Ransomware-Betreiber geben auf und stellen massenhaft Keys online

Die Betreiber der Ransomware-Kampagne Shade hätten mit ihrem In­fek­tions­aufkommen recht stattliche Summen Lösegeld erpressen können. Doch völlig unerwartet gab die Gruppe auf und stellte riesige Mengen an Entschlüsselungs-Keys frei ins Netz. Die Malware hinter der Kampagne ist unter Namen wie Shade, Troldesh und Encoder.858 bekannt. Bereits Ende letzten Jahres haben die Betreiber die Verbreitung des Schädlings eingestellt. Wie sie nun auf einem eigenen GitHub-Account mitteilten, gehe man nun auch den letzten Schritt und veröffentliche die Schlüssel, die die Opfer zur Wiederherstellung ihrer Daten benötigen.
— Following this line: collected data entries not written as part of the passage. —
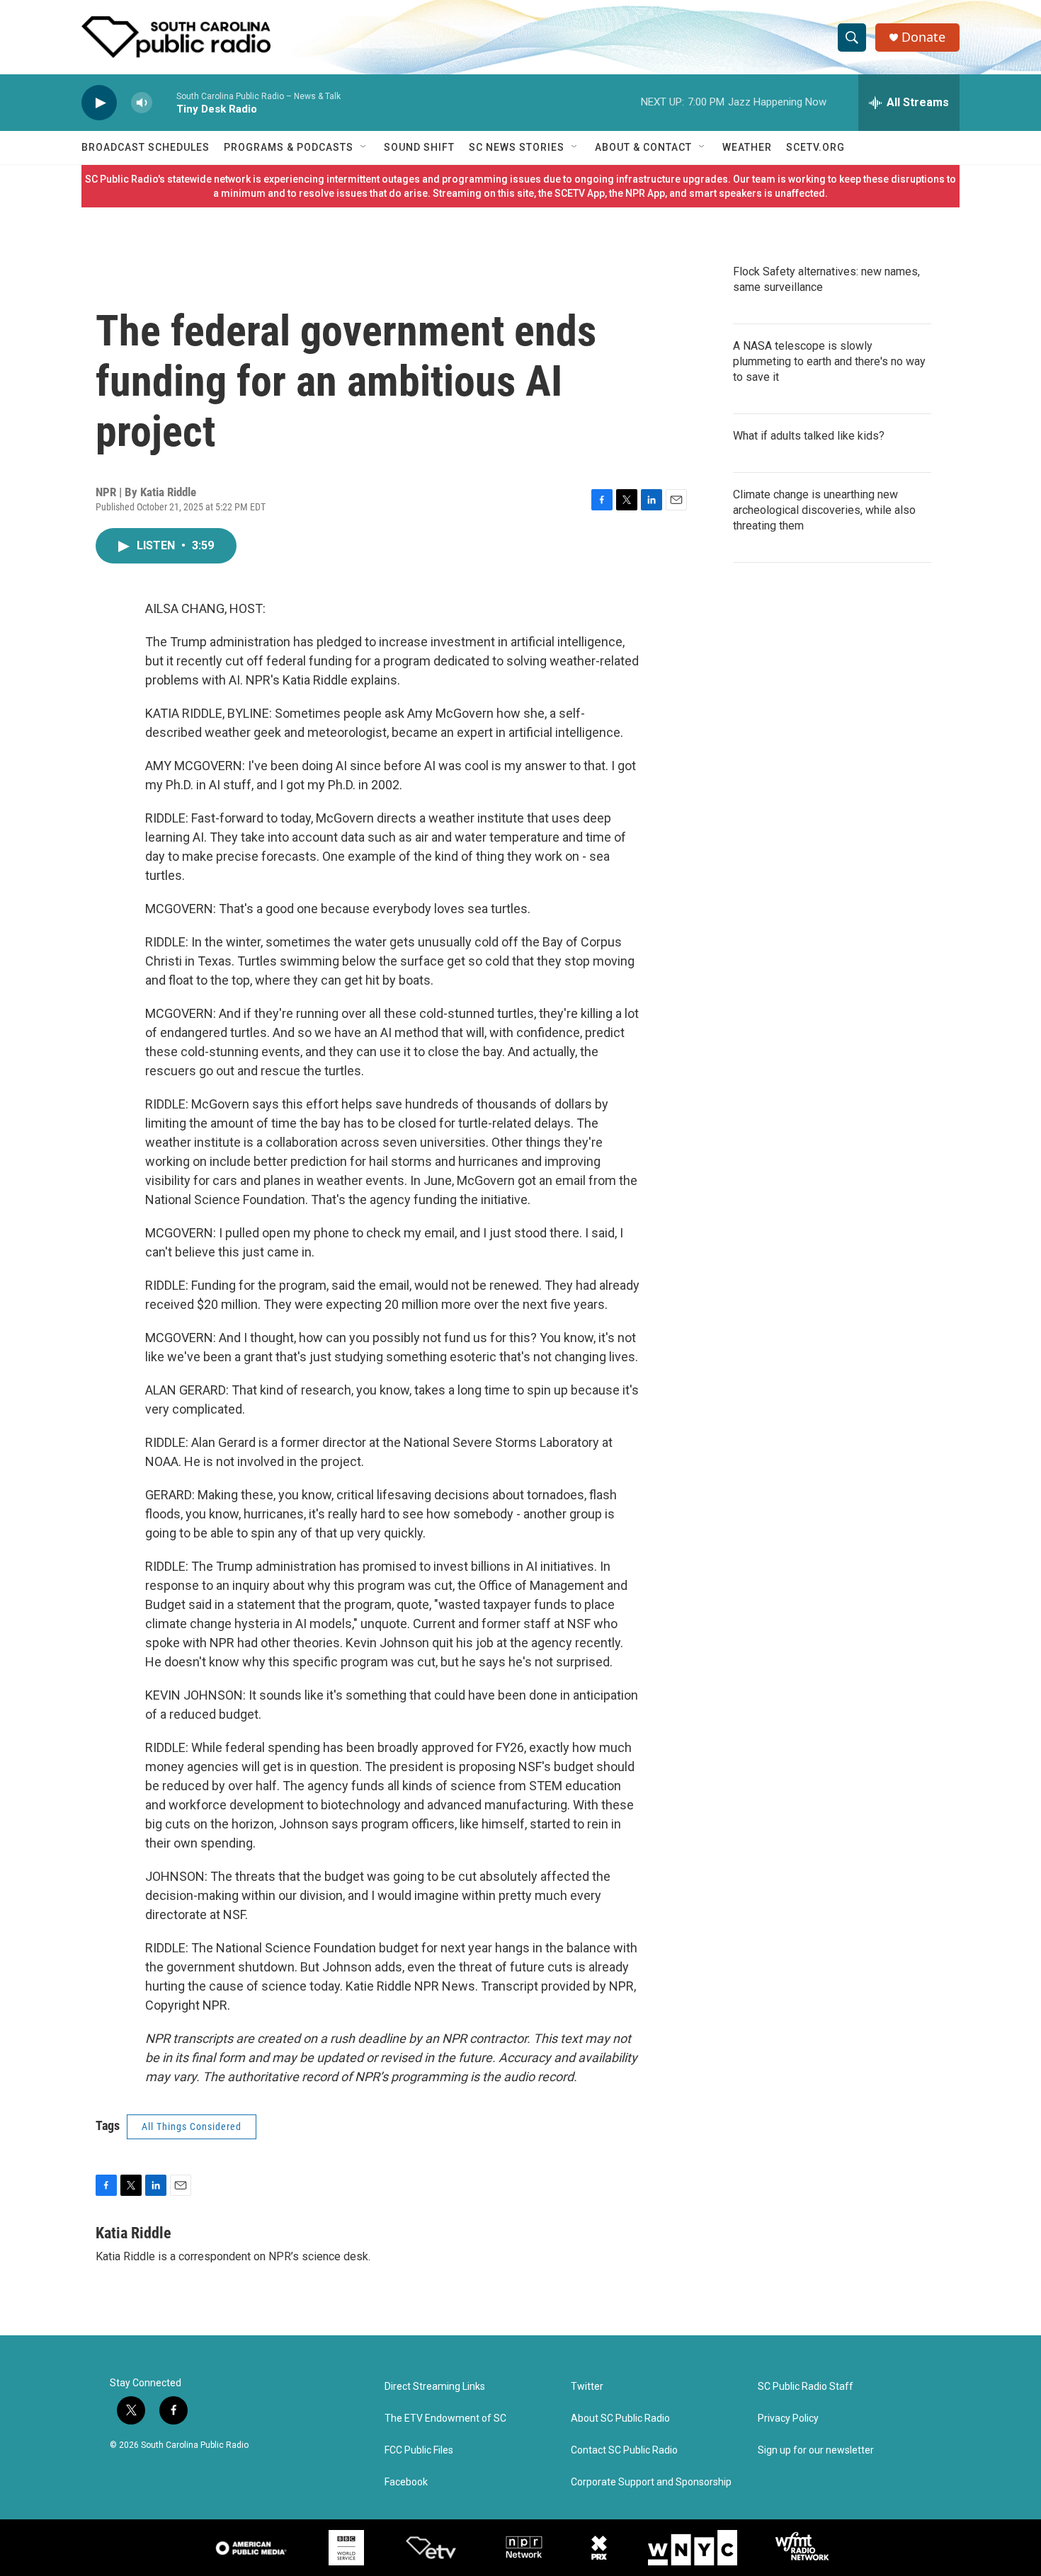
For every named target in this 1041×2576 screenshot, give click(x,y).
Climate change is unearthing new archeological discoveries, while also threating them (824, 510)
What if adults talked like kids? (808, 435)
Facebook (406, 2482)
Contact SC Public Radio (624, 2450)
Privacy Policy (788, 2418)
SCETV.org (815, 147)
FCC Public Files (419, 2450)
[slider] (164, 102)
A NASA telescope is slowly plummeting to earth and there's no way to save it (829, 361)
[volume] (142, 103)
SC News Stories (516, 147)
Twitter (587, 2386)
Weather (747, 147)
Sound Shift (419, 147)
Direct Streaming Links (435, 2386)
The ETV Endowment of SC (445, 2418)
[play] (99, 103)
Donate (923, 37)
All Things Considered (191, 2126)
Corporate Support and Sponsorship (651, 2482)
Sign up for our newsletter (816, 2450)
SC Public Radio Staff (805, 2386)
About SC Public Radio (620, 2418)
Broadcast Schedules (145, 147)
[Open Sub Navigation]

Die Liste umfasst dabei satte 750.000 Einträge. Da die Keys erst generiert werden, wenn die Malware die Daten auf einem PC verschlüsselt, kann man hier davon ausgehen, dass auch wirk­lich jeder Key einen infizierten Rechner repräsentiert. Tests durch die Sicherheits-For­scher bei Kaspersky ergaben außerdem, dass es sich wirklich um passende Schlüssel han­delt. Test-Infektionen konnten mit den Keys wiederhergestellt werden. Um den Einsatz der Daten zu erleichtern, will Kaspersky in Kürze eine Applikation bereitstellen, mit der Nutzer die Dekodierung automatisiert vornehmen lassen können.

Späte Reue?

Bei den Betreibern der Kampagne scheint zwar spät, aber im­mer­hin, so etwas wie Reue ein­ge­kehrt zu sein. Immerhin baten sie in ihrer Stel­lung­nahme ausdrücklich um Verzeihung und er­klär­ten, dass sie hoffen, die Keys würden hel­fen, alle Daten wie­der­zu­er­lan­gen. Darüber hi­naus wurde klar­ge­stellt, dass alle wei­ter­ge­hen­den Daten wie etwa der Source-Code des Tro­ja­ners un­wie­der­bring­lich gelöscht worden seien.

Über die Hintergründe lässt sich im Grunde nichts sagen. Es kann natürlich sein, dass die Täter durch ein besonderes Schicksal einer betroffenen Person doch noch ein schlechtes Gewissen bekamen. Oder sie bekamen kalte Füße, weil ihnen Strafverfolger auf der Spur sind - und man hofft, dass das Interesse der Behörden nach solch einer Abschaltung der Kampagne bald erlischt.